Torra se acuerda de la agenda social

Saca pecho ante ERC ahora que el país exige cuentas expansivas y visita un CAP y dos escuelas en 24 horas

En el mapa interactivo que hay en la página web del president de la Generalitat para conocer cuáles son los actos más destacados en el territorio del cabeza de filas del ejecutivo catalán no hay rastro de Quim Torra.

En el mapa interactivo que hay en la página web del president de la Generalitat para conocer cuáles son los actos más destacados en el territorio del cabeza de filas del ejecutivo catalán no hay rastro de Quim Torra. Sólo aparece la obra de Carles Puigdemont. Como una visita a la XI Muestra de Cerveza Artesana de Mediona, desde donde agradece «el esfuerzo generoso de los municipios» en la construcción del país. En este mapa del legado de Puigdemont, hay más palabras que hechos, igual que en el compendio de noticias protagonizadas por Quim Torra desde que es president y que recoge su página «www.president.cat».

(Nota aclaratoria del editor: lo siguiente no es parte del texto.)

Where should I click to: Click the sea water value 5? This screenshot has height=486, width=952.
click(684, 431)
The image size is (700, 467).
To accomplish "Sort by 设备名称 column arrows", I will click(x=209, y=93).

Torra despidió agosto visitando la exposición «55 urnas por la libertad», sobre el referéndum del 1-O. Y estrenó septiembre inaugurando el parque de l'U d'Octubre en el municipio de Juneda. Ese día también presentó el nuevo espacio museístico de Santa Maria de Vallbona, pero el mensaje que lanzó también fue en clave de «procés»: «No amenacen más a los catalanes, nosotros sólo sabemos hacer las cosas de manera pacífica». Lo mismo hizo cuando participó en la apertura del curso universitario 2018-19. En un acto dedicado a la crisis de los refugiados, Torra se lo hizo venir para reivindicar la libertad de los políticos presos.

En la conferencia donde desgranó hace una semana la nueva hoja de ruta soberanista para Cataluña, Torra explicó que «no creemos en la separación entre el eje nacional y el eje social» porque «para nosotros forman parte de la misma línea recta hacia la república». Por eso en los actos de contenido social en los que ha participado en las últimas 24 horas (visita a dos escuelas y la inauguración del CAP La Mina, un año después de su puesta en marcha, por cieto) no se desprende de sus reivindicaciones.

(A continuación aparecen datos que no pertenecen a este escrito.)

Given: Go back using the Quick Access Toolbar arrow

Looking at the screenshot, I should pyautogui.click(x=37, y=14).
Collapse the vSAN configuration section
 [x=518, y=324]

Mientras, las universidades catalanas no esconden su preocupación por la falta de relevo generacional del profesorado, fruto de las limitaciones presupuestarias. El descenso de los ingresos públicos en los últimos años suma un 25% y reclaman que la financiación del sistema público, que ahora está en 833 millones, debería alcanzar los mil millones.

Más combativos son los sindicatos de profesores que amenzan con movilizaciones si no se revierten los recortes en los presupuestos para 2019. Como los presupuestos están prorrogados, la partida de este año para educación es de 4.821 euros, lejos de los 5.317 millones de 2010, antes de que Artur Mas sacara las tijeras. También Salut está lejos de los números de 2010, entonces, la partida era de 9.883 millones, hoy, con los presupuestos prorrogados es de 8.849 millones.

El sindicato mayoritario de profesores, USTEC-STEs reclama 5.000 millones, «que se note que la educación es una prioridad». Pero el Govern por ahora no responde. El vicepresidente económico Pere Aragonés está acabando de cuadrar las cuentas y en unas semanas presentará los presupuestos, aunque no tiene los apoyos para sacarlos adelante. La CUP y los comunes exigen unos presupuestos más sociales a cambio de su voto.

En un intento de exhibir músculo social, después de la Diada, Torra ha visitado dos colegios e inaugurado el CAP La Mina, pese a que hace un año que funciona. El president se sumó a última hora a la tradicional visita a una escuela que el conseller de Ensenyament, Josep Bargalló, hace el primer día de colegio. También se apuntó al final el vicepresidente económico, de ERC. En un hábil reparto de carteras, los de Oriol Junqueras se quedaron las carteras más sociales, (Salut, Ensenyament y Afers Socials), que suman cerca del 80% del presupuesto. Para no llegar a unas eventuales elecciones en desventaja en lo social con ERC, Torra hace acto de presencia en actos de sus conselleries. Desde el CAP La Mina ayer dejó esta cita para la hemeroteca: «Es aquí, en estos barrios de nuestro país, donde hace falta que volquemos todos nuestros esfuerzos porque tenemos que salir adelante todos. Un país no se fractura por un debate político, se fractura por las desigualdades».